Collected data:
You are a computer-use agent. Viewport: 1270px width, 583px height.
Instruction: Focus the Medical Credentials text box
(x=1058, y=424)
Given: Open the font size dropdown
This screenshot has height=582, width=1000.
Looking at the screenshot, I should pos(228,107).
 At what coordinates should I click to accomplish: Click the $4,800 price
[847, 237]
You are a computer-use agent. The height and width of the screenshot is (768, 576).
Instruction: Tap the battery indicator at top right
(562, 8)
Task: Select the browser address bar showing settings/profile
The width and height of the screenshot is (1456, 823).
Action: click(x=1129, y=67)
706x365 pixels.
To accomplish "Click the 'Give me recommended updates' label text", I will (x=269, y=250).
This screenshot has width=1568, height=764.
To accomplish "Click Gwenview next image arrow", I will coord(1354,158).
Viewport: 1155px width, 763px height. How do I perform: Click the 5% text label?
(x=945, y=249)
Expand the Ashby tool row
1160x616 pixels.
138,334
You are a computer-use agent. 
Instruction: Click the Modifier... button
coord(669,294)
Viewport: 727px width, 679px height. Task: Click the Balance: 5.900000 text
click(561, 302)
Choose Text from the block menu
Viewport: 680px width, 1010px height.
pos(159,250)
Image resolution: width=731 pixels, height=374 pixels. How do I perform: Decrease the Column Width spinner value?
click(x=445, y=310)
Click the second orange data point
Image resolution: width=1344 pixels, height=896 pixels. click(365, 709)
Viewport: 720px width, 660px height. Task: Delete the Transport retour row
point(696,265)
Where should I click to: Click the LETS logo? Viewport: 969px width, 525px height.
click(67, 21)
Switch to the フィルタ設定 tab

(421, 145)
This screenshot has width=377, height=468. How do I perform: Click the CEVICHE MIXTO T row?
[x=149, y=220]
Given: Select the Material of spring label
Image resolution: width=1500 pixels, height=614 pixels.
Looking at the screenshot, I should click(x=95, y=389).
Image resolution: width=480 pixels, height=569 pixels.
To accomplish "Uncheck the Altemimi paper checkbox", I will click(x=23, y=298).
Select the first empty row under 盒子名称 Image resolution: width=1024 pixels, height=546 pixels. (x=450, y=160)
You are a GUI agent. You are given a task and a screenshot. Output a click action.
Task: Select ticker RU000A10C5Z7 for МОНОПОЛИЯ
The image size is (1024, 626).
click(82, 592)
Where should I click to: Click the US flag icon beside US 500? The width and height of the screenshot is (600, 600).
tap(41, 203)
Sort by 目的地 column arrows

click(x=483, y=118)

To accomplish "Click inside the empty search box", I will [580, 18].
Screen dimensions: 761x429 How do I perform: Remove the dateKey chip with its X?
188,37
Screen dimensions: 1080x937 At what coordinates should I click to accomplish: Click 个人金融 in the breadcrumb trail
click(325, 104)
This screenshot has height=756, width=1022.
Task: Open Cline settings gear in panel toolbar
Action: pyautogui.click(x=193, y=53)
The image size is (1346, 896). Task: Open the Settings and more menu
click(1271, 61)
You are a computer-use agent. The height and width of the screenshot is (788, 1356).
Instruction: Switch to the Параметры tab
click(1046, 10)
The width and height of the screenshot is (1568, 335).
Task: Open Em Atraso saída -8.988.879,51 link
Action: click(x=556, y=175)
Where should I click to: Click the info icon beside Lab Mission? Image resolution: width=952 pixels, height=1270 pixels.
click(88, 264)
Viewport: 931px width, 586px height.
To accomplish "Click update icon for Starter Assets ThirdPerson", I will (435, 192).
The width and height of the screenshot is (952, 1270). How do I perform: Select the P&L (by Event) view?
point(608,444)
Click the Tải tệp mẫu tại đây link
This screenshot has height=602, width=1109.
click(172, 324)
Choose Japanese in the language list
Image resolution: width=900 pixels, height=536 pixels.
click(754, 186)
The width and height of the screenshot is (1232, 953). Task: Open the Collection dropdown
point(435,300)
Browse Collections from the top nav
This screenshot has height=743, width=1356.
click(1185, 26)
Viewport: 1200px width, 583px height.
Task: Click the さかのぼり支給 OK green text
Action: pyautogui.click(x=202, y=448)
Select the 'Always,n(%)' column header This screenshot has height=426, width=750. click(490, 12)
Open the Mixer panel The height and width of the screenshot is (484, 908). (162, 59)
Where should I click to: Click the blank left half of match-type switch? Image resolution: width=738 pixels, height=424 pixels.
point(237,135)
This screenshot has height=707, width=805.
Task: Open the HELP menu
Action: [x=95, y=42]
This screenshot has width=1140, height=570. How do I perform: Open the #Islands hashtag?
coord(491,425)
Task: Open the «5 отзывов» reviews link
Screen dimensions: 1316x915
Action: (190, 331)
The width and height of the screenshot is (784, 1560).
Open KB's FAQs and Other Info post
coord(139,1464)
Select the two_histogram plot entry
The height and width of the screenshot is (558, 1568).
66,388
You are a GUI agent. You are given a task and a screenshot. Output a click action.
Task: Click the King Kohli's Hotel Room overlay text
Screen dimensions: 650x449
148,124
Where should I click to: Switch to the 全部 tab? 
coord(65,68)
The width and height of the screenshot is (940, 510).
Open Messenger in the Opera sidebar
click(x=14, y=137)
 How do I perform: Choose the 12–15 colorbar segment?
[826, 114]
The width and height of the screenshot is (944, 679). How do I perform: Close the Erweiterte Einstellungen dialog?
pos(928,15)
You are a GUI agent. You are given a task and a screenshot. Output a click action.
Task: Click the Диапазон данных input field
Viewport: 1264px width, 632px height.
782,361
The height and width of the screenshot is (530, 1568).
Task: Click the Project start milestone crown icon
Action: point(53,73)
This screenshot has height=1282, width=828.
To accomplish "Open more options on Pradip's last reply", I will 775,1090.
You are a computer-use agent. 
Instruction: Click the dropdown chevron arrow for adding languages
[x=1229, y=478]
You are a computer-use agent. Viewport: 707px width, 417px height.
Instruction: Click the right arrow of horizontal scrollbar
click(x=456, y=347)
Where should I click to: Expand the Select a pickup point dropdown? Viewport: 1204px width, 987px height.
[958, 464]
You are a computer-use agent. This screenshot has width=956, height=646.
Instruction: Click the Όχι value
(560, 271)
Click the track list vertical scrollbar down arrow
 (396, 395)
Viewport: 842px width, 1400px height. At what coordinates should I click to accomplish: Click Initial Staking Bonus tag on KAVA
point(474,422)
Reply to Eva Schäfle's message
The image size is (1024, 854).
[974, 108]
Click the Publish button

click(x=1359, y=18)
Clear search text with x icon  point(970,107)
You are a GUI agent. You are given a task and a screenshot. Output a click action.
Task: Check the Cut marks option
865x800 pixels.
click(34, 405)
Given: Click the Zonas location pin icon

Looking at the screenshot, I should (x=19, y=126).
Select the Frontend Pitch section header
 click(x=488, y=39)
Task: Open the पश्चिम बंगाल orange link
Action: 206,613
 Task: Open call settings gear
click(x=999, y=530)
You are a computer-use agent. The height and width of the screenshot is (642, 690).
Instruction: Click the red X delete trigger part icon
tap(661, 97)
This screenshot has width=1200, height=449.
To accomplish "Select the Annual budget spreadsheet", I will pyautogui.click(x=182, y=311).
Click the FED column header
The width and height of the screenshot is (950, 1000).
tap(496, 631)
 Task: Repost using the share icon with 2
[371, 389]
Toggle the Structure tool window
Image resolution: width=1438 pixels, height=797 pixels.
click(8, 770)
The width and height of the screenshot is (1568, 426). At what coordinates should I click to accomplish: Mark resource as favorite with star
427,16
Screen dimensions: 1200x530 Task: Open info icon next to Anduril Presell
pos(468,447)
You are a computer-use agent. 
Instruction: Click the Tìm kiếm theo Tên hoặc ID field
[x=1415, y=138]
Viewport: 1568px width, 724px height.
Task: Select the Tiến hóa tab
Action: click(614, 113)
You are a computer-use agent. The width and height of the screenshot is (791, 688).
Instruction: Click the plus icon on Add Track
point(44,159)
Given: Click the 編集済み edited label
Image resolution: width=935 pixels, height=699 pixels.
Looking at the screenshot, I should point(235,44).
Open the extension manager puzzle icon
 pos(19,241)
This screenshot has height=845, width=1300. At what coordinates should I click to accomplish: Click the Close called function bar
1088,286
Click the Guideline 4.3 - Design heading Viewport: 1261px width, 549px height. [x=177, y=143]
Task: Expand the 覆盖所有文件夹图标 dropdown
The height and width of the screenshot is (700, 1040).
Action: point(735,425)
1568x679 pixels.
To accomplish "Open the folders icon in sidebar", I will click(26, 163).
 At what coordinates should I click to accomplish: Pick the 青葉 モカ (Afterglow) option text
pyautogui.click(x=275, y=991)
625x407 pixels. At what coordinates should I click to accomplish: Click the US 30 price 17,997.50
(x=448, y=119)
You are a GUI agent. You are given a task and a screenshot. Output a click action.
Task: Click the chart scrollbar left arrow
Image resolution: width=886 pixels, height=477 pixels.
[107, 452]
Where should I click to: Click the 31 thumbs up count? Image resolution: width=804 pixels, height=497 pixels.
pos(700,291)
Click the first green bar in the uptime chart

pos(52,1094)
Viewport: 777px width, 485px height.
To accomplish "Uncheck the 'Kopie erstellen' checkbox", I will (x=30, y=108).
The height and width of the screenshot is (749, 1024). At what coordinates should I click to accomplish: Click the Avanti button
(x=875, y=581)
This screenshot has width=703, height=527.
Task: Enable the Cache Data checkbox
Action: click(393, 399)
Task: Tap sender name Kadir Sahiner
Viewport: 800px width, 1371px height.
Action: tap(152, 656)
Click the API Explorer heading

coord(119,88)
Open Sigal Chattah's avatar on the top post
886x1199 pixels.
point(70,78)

Aim of the task:
An exact copy of the lines above, from the one containing "Where should I click to: Click the blank" through the one containing "Select the two_histogram plot entry", is the whole of the answer.

Output of the exercise:
Where should I click to: Click the blank left half of match-type switch? Image resolution: width=738 pixels, height=424 pixels.
point(237,135)
This screenshot has height=707, width=805.
Task: Open the HELP menu
Action: [x=95, y=42]
This screenshot has width=1140, height=570. How do I perform: Open the #Islands hashtag?
coord(491,425)
Task: Open the «5 отзывов» reviews link
Screen dimensions: 1316x915
Action: (190, 331)
The width and height of the screenshot is (784, 1560).
Open KB's FAQs and Other Info post
coord(139,1464)
Select the two_histogram plot entry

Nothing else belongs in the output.